For those who dip their toes into the water of HFT, a UKAHFT-spec course comprising 30 well-placed targets in various scenarios tests the skills of those who attend. Lincoln have been involved in many larger HFT leagues, as well as holding competitions with great success. The staff have garnered a reputation for tough courses, making use of natural greenery and the landscape to mislead even the most experienced shooters.
After signing in I was ready to conquer whatever course had been set out. A brief zero session confirmed my aim points, which I had figured out the day before. Despite the weather forecast predicting high winds and showers, we were unexpectedly greeted with quite the opposite.
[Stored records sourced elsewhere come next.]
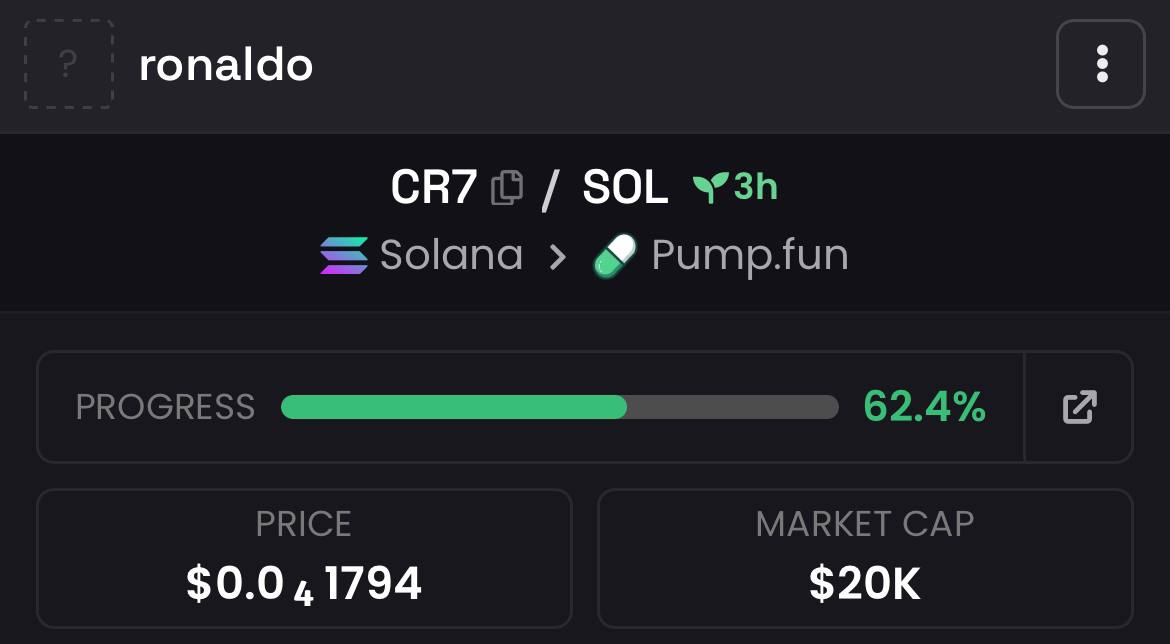Copy the CR7 token address
This screenshot has height=644, width=1170.
click(507, 187)
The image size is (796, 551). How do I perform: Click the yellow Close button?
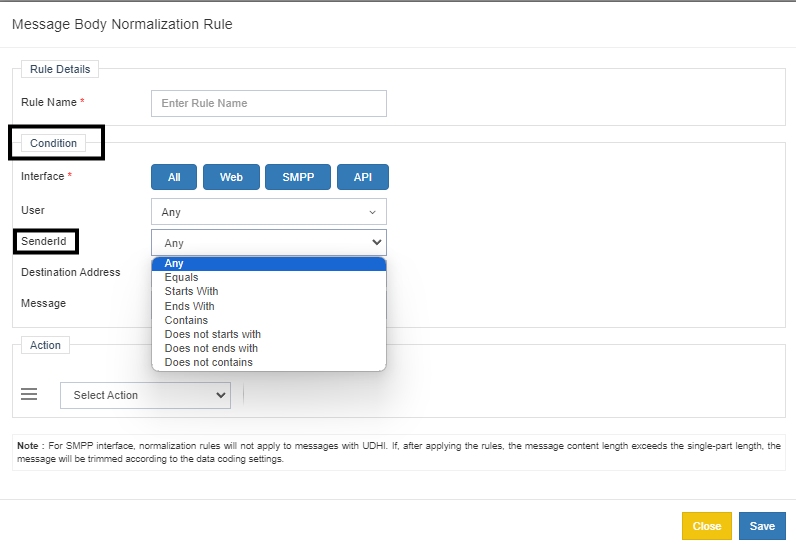[707, 526]
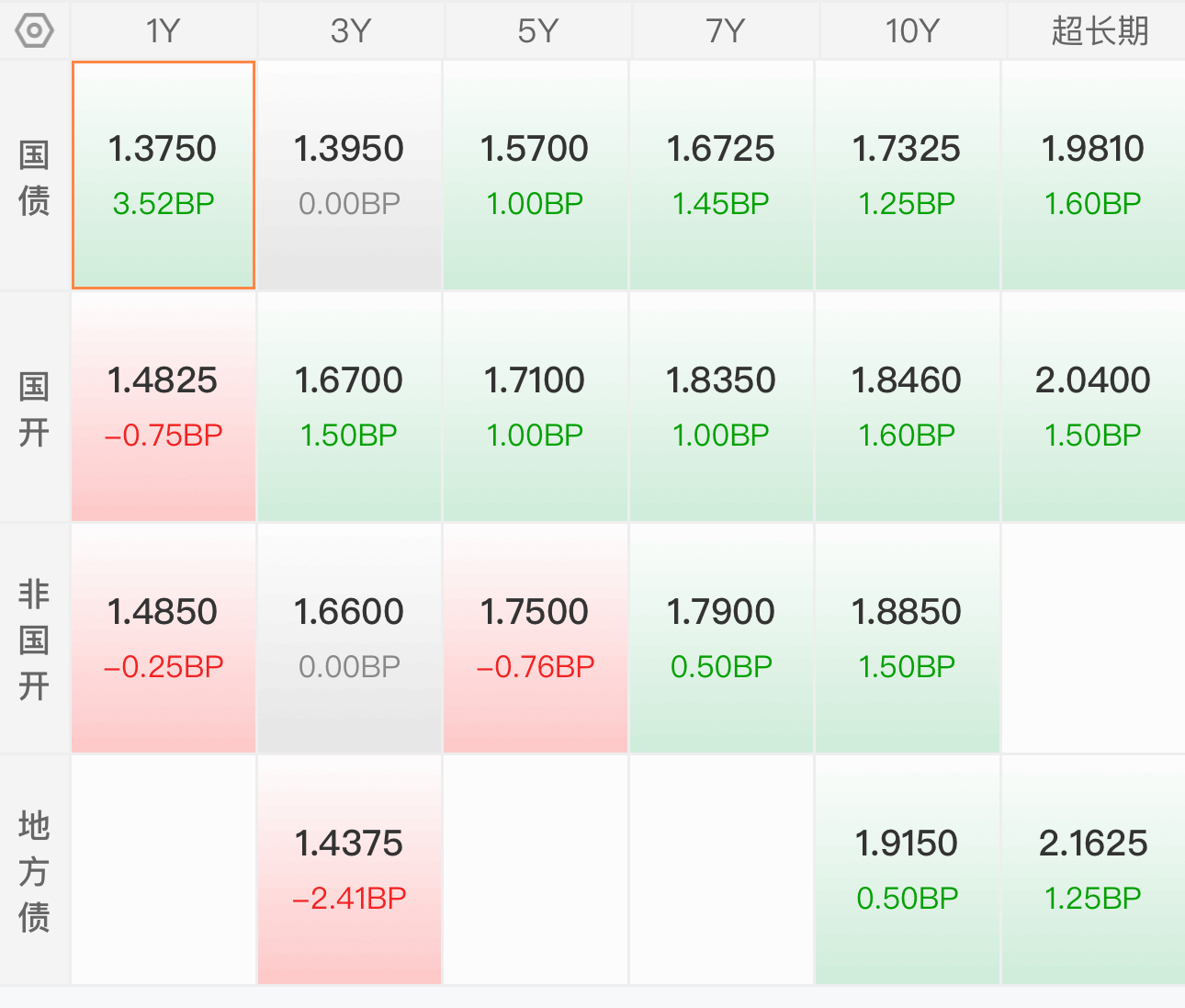Select the red 国开 1Y cell 1.4825
Screen dimensions: 1185x1008
pyautogui.click(x=164, y=407)
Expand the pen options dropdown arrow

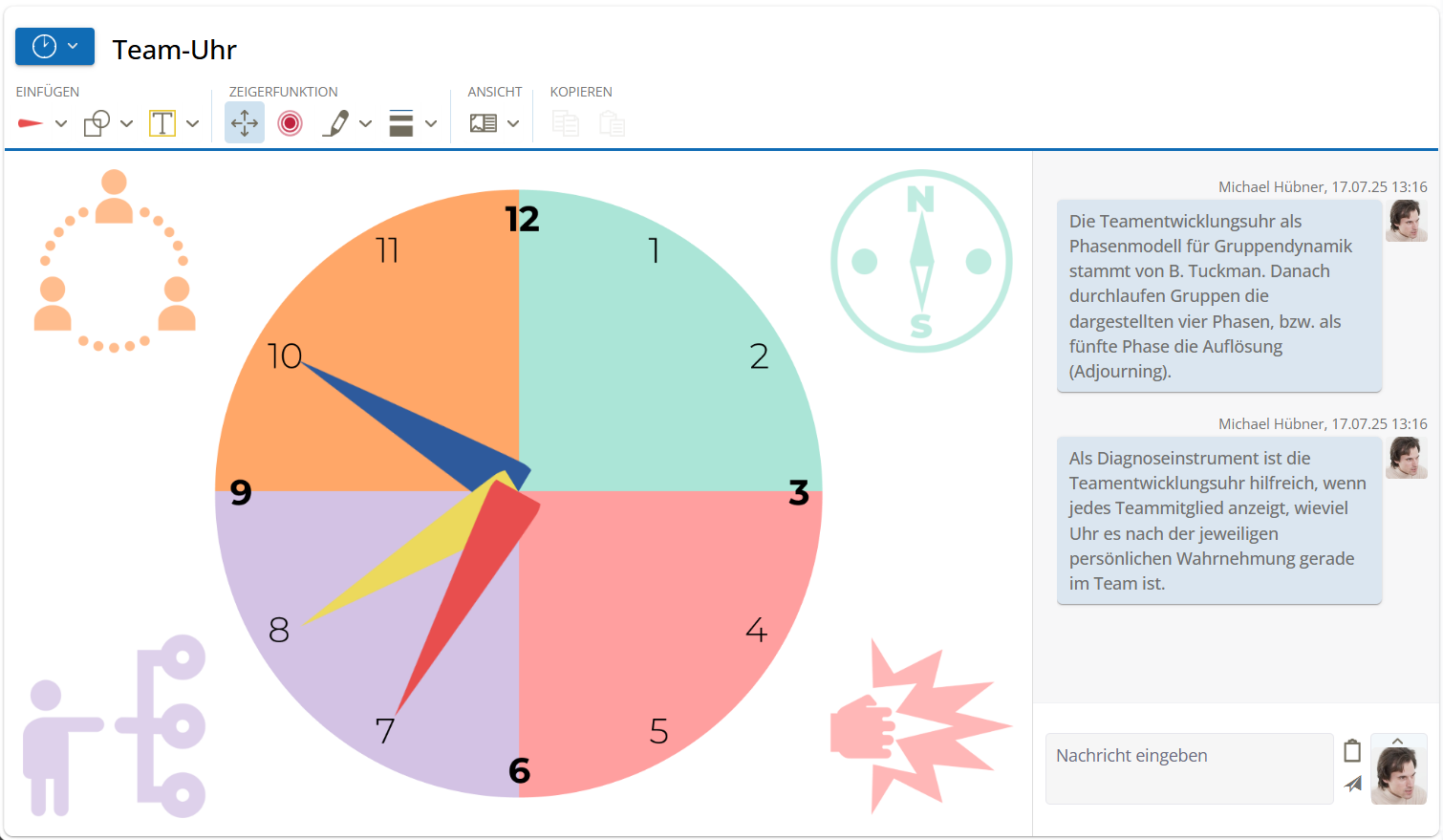(365, 123)
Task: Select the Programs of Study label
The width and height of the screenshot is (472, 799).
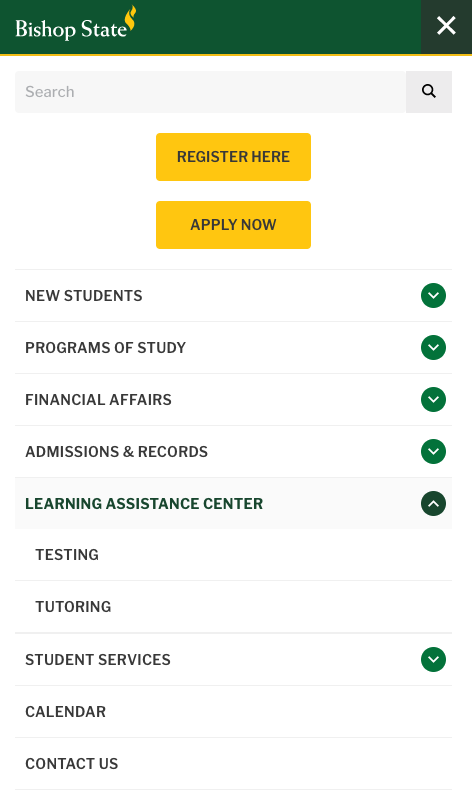Action: coord(106,348)
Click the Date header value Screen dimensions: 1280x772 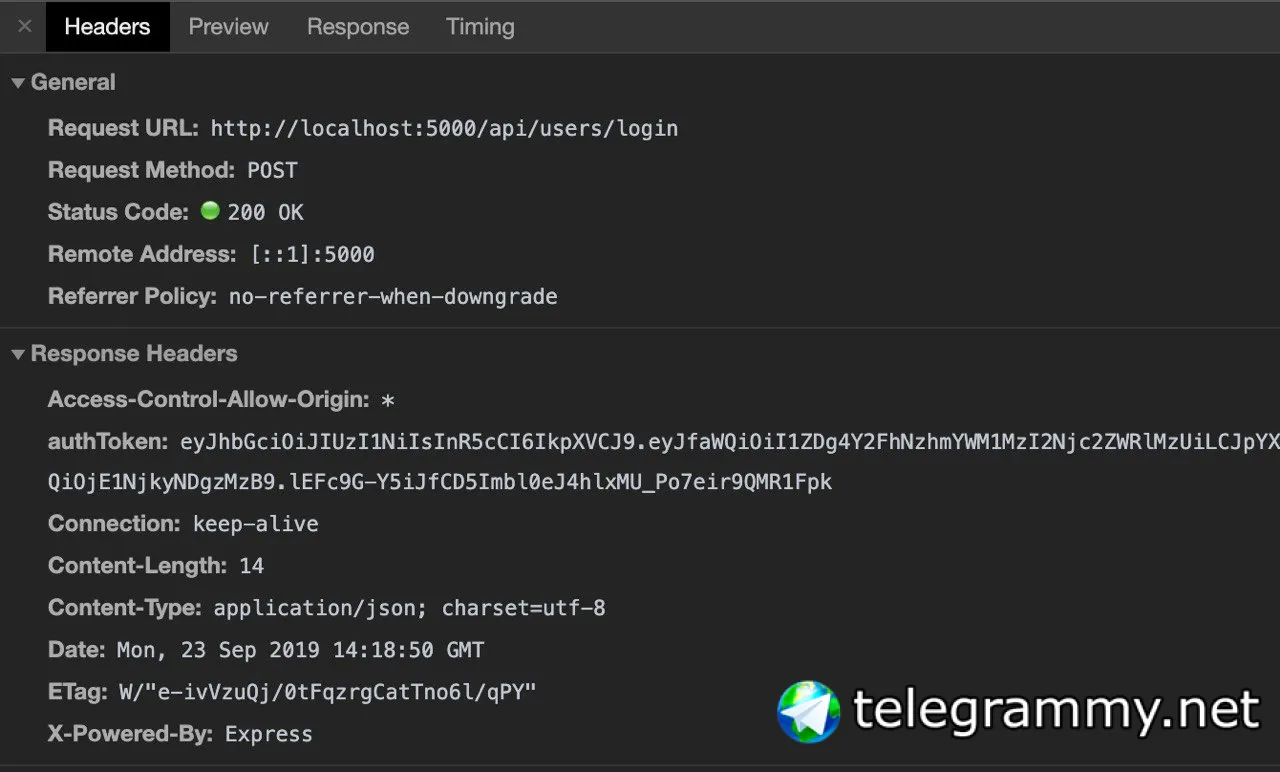(x=300, y=650)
A light breeze and cloudless skies boosted our expectations, something I would learn to regret. Feeling confident, I got down to take the first shot of the day. The target abruptly falling over was a welcome sight, perfect pellet placement dropping the 15mm target which I had estimated was at 27 yards.
But as I continued round the course it became clear that none of the targets would be as easy as my first. A large number of the targets were placed at alternating distances, testing our rangefinding skills, which unfortunately caused me to drop a few points.
This is one of the many techniques the course-setters use to try to catch you out. In addition to this, the infamous wind that the club is renowned for was steadily picking up. Positioned at probably the highest point in Lincoln, it’s not unusual for shooters to be overcome by the challenging winds. I for one struggle to estimate how big of an impact wind has on your pellet – something I aimed to develop whilst shooting the course.
On the next section of the course I was presented with three targets a fair distance away, one of which was an unsupported stander. Even before touching the trigger I thought out the shot, and with distance and wind accounted for I slowly pinched off the shot. Slap!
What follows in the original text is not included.